Augusto Olímpio, Paulo Gracindo e Zika Salaberry nas gravações de 'O Bem Amado' / Cedoc/ TV Globo

Quando, em 1973, a Globo lançou O Bem Amado, o Brasil vivia seu "milagre econômico" - desde o fim dos anos 60, o país crescia cerca de 12% ao ano. Mas a história de Dias Gomes estava longe de celebrar o fato: mostrava um político corrupto, Odorico Paraguaçu (Paulo Gracindo), que enganava um sofrido povoado nordestino. Após uma análise dos capítulos 110 a 113, a DCDP descobriu o óbvio: "As situações afloradas, pelo seu duplo sentido, a essa altura dos acontecimentos, podem ser claramente interpretadas como alusivas à conjuntura nacional".

Atrás de "duplos sentidos", os censores não descansaram: cortaram do roteiro uma cena em que o personagem Zeca Diabo (pistoleiro vivido por Lima Duarte) aparecia acometido de bicho do pé. Na lógica dos militares, a falta de saneamento básico não combinava com um país que se desenvolvia rapidamente. O problema de Zeca Diabo acabou sendo substituído por uma gripe.
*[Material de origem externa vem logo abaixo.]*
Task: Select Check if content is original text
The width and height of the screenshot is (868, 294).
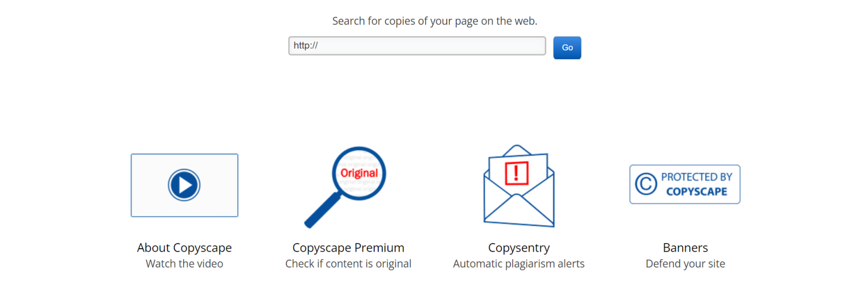Action: click(348, 264)
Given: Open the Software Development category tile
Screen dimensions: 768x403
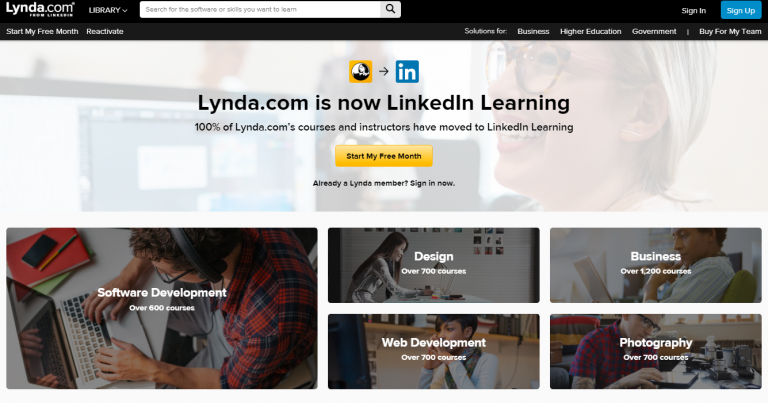Looking at the screenshot, I should pos(162,308).
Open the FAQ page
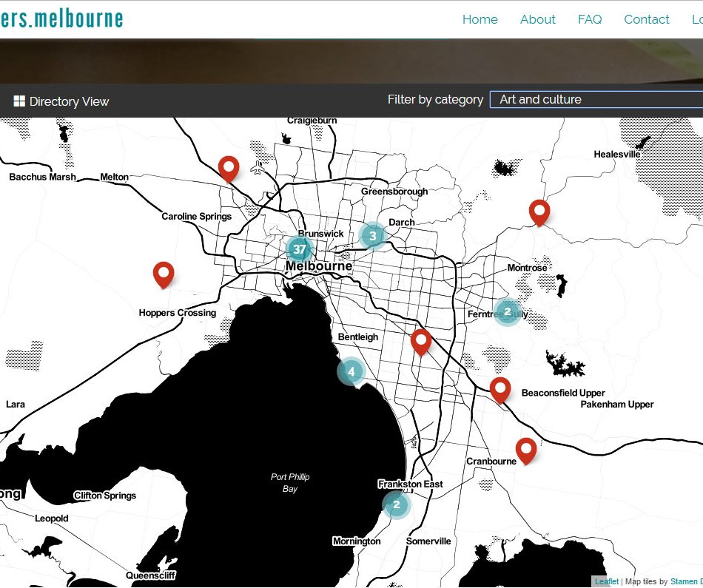Screen dimensions: 703x588 tap(590, 20)
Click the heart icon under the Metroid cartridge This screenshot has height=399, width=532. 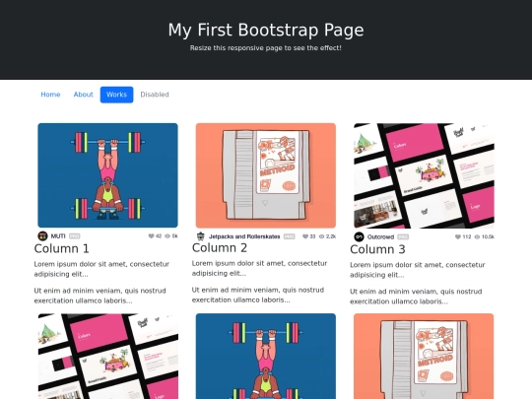[x=305, y=236]
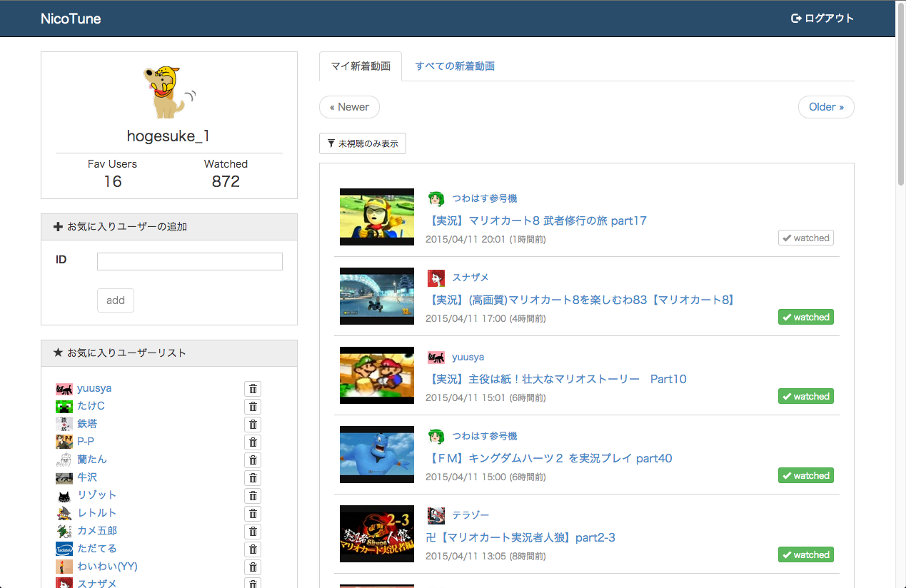Screen dimensions: 906x588
Task: Delete yuusya from favorite users list
Action: coord(253,389)
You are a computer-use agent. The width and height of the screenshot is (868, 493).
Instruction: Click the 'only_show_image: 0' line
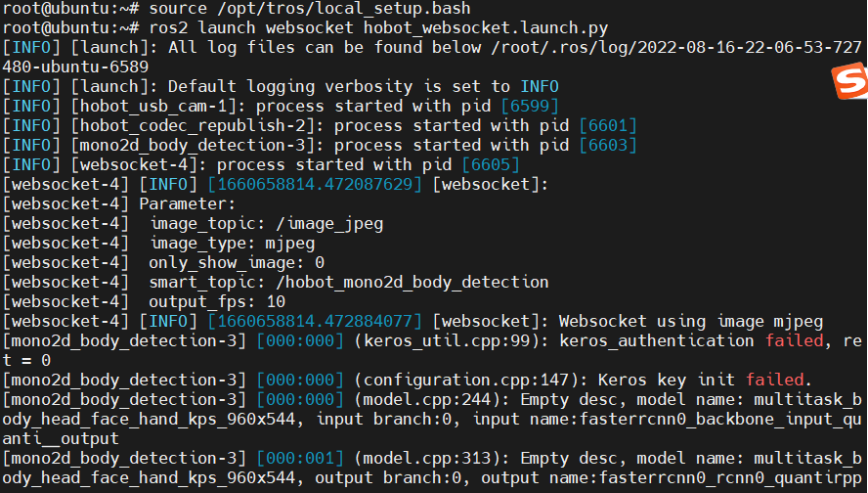pyautogui.click(x=237, y=262)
Desde o começo, os hábitos dos personagens de O Bem Amado desagradaram aos censores. Num documento que analisa os capítulos de 1 a 8, eles afirmam que Odorico não passava de um "velho conquistador" e "cheio de amantes". Telma (Sandra Bréa), sua filha, era "moça libertina" e "adepta do amor livre". A partir daí, a trama foi classificada como "desaconselhável para um público menor de 16 anos" - e passou a ser exibida às 22h.

Roque Santeiro (1985)

Lima Duarte, Regina Duarte e José Wilker na reta final de 'Roque Santeiro' / Cedoc / TV Globo

Na presidência do general Ernesto Geisel, iniciada em 1974, havia no ar a promessa de promover a abertura do regime com uma "distensão lenta, gradual e segura". Isso significaria o fim da censura, a investigação dos casos de tortura e maior participação da sociedade civil na política. Contrariando essas promessas, a linha dura voltou a agir com violência em 1975 (matando, entre outros, o jornalista Vladimir Herzog). Na TV, o que se viu foi o primeiro caso de censura total a uma novela brasileira. Era A Fabulosa Estória de Roque Santeiro e sua Viúva, a que Era Sem Nunca Ter Sido. Os 36 capítulos gravados, que haviam sido liberados pela Censura após muitos cortes, acabaram proibidos no dia da estréia. "Roque Santeiro é uma história de hipocrisia clerical, na qual uma cidade vive de explorar o misticismo das pessoas. Apesar de a proibição parecer moralista, nesse caso, o cunho político pesou mais", afirma Renata Pallottini.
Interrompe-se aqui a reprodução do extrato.